§ Exercise aim
Reproduce the data below word for word, setting aside any picture it holds.

########

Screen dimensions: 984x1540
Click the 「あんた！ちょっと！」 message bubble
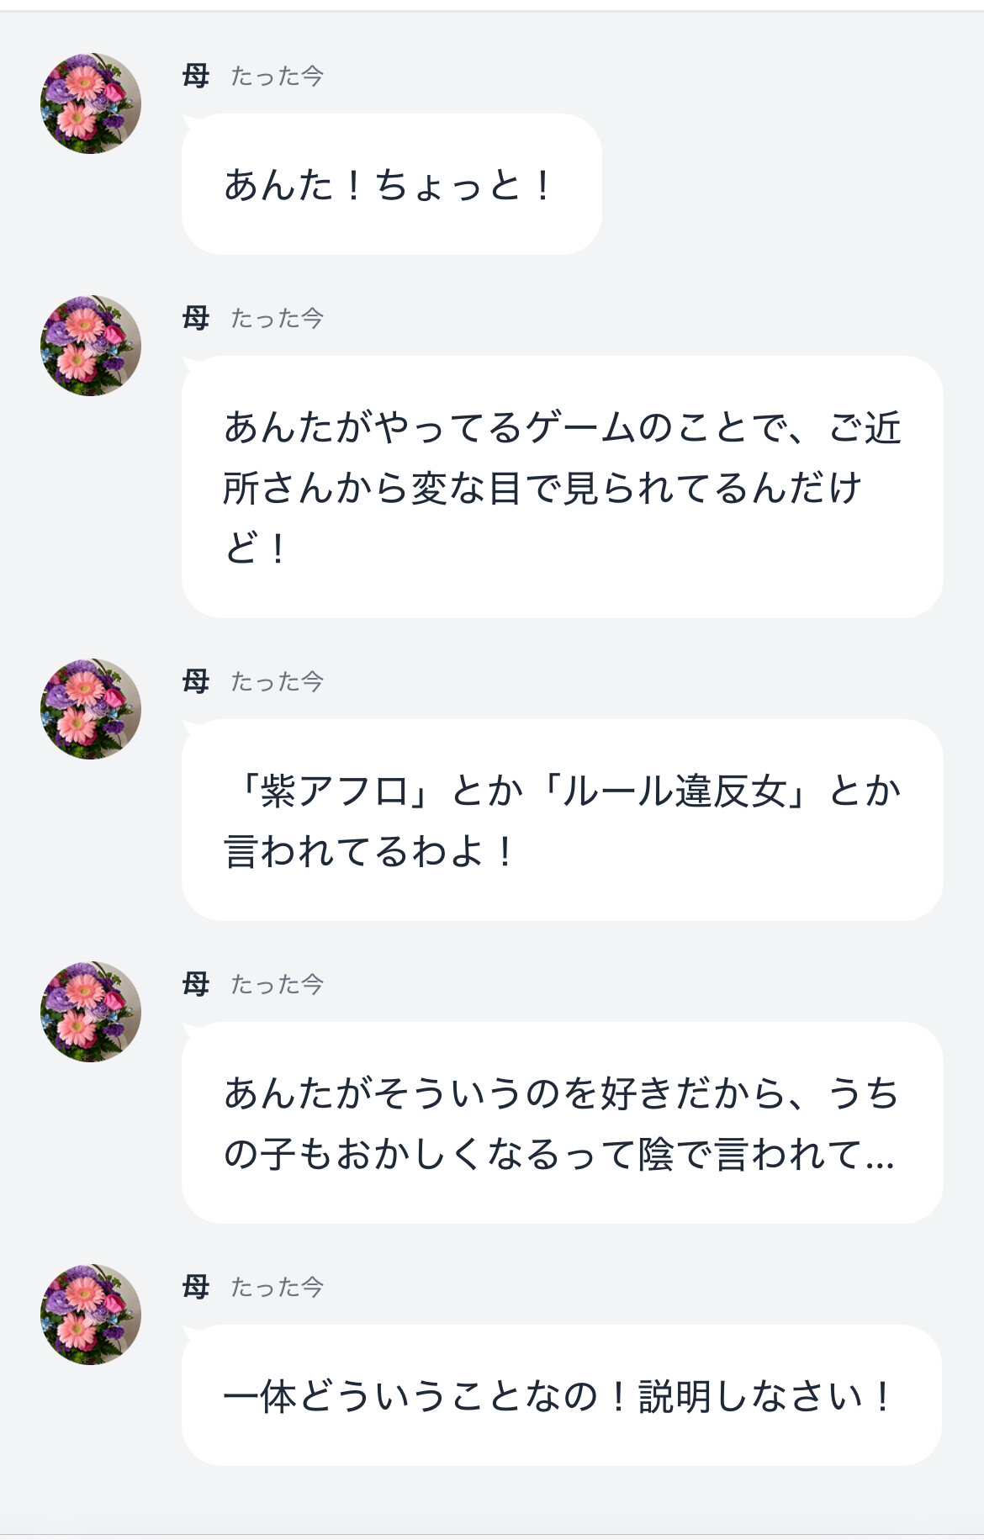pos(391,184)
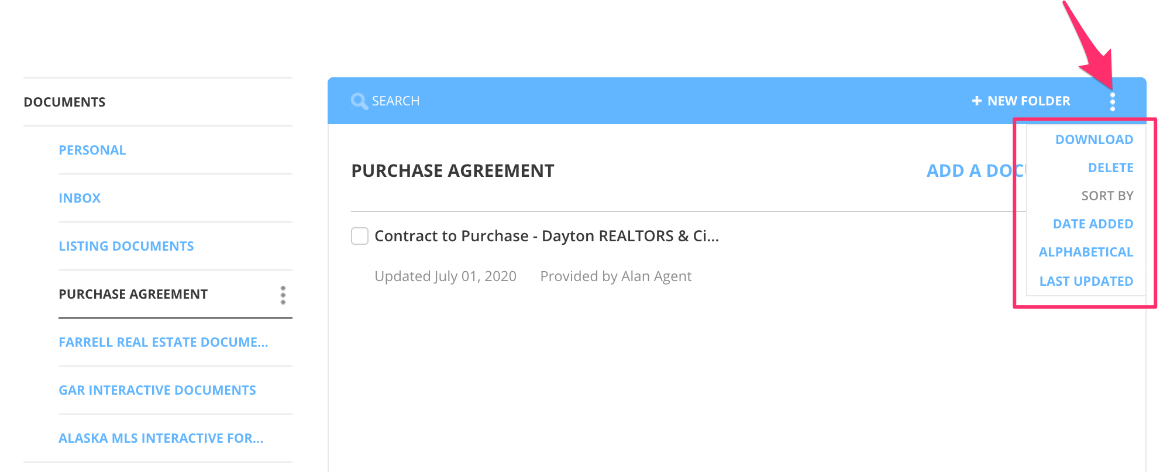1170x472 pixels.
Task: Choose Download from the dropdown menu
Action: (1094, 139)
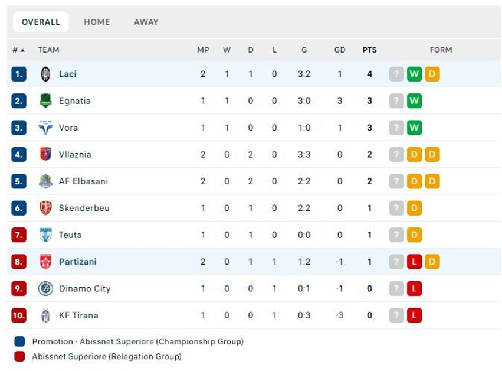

########

§ Solved problem
Screen dimensions: 984x1540
Click the 「あんた！ちょっと！」 message bubble
pos(391,184)
1170x472 pixels.
Task: Choose Download from the dropdown menu
Action: (1094, 139)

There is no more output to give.